Ma “dov’è la guerra? Per noi telespettatori la guerra è principalmente in TV. Nella buona, cara, vecchia televisione generalista. Ciò che vediamo sono i servizi realizzati dagli inviati delle reti generaliste” (p. 166) e rimangono così impressi volti e luoghi associati ai reportage: è la teleguerra (capitolo a firma di Stefano Cristante) in qualche modo associabile all’emergere di TikTok, di cui scrive Ilenia Colonna, ricordando che questa piattaforma non solo ha reso visibili i giovani soldati, ma ha implementato la cosiddetta Open Source Intelligence (OSINT), “cioè la raccolta di informazioni di intelligence tramite fonti aperte e accessibili a chiunque” (p. 174). In questa scia è pure da segnalare l’attenzione data alla memetic warfare (capitolo a firma di Emiliano Chirchiano): “i memi che, dall’inizio del conflitto, alimentano i canali della memetic warfare ucraina si possono suddividere in tre filoni: evidenziare l’eroismo dei soldati e dei civili ucraini che combattono in prima linea per sollevare il morale del paese; deridere le truppe russe per la loro inettitudine e denigrare il loro presidente, Vladimir Putin; criticare l’immobilismo occidentale, in particolare quello di Nazioni Unite e NATO” (p. 118).
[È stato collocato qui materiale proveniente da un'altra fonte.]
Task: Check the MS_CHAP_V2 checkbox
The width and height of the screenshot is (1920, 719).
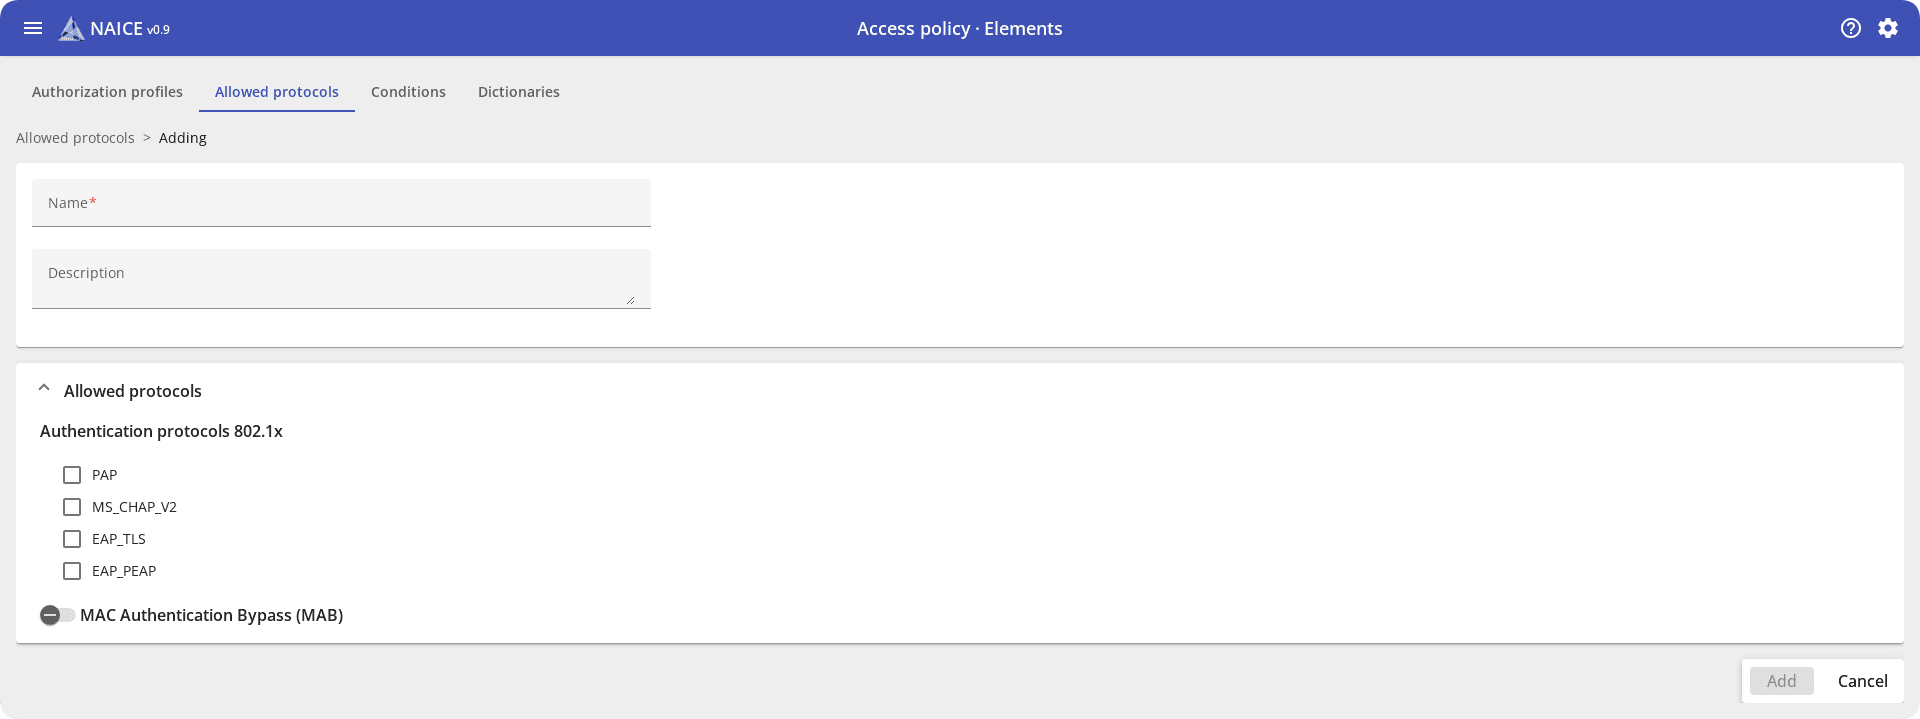Action: pos(72,507)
Si potrebbe concludere affermando che questo libro tratta di una modalità importante di costruzione & decostruzione delle (molteplici) realtà. Un fenomeno che questa guerra di aggressione della Russia contro l’Ucraina ha ben messo in evidenza fin dai primi accenni di propaganda che hanno preventivamente introdotto, per così dire, la guerra vera e propria.